* start Document excerpt *

2025-01-22 16:29 ` Kieran Kunhya via ffmpeg-devel
@ 2025-01-22 16:53 ` Romain Beauxis
2025-01-22 16:57 ` Kieran Kunhya via ffmpeg-devel
0 siblings, 1 reply; 24+ messages in thread
From: Romain Beauxis @ 2025-01-22 16:53 UTC (permalink / raw)
To: FFmpeg development discussions and patches; +Cc: Kieran Kunhya
Le mer. 22 janv. 2025 à 10:29, Kieran Kunhya via ffmpeg-devel
<ffmpeg-devel@ffmpeg.org> a écrit :
>
> On Wed, Jan 22, 2025 at 3:33 PM Michael Niedermayer
> <michael@niedermayer.cc> wrote:
> >
> > On Mon, Jan 20, 2025 at 06:46:46AM +0000, Kieran Kunhya via ffmpeg-devel wrote:
> > > >
> > > > > The data arrives on multiple sockets, leading to all sorts
> > > > > of opportunities for timing behavior and reordering issues.
> > > >
> > > > how does this matter?

* end Document excerpt *

■ **Task brief**
In the mailing list excerpt, what does the quoted message say the data arrives on? The material that comes next has no connection to the mailing list excerpt.

* start Data segment *

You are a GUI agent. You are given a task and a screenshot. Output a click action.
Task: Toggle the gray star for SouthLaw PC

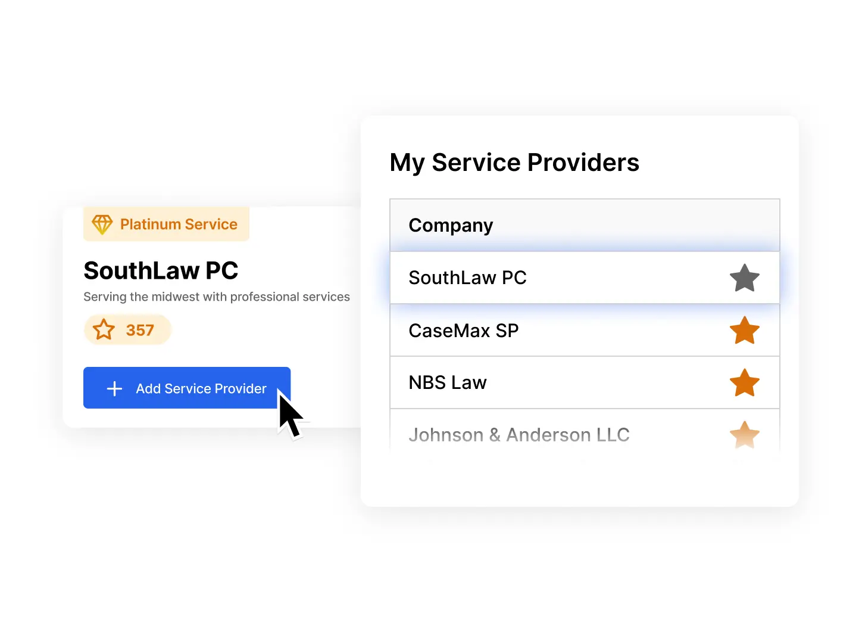(x=745, y=278)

* end Data segment *

■ **Response to the task**
Multiple sockets.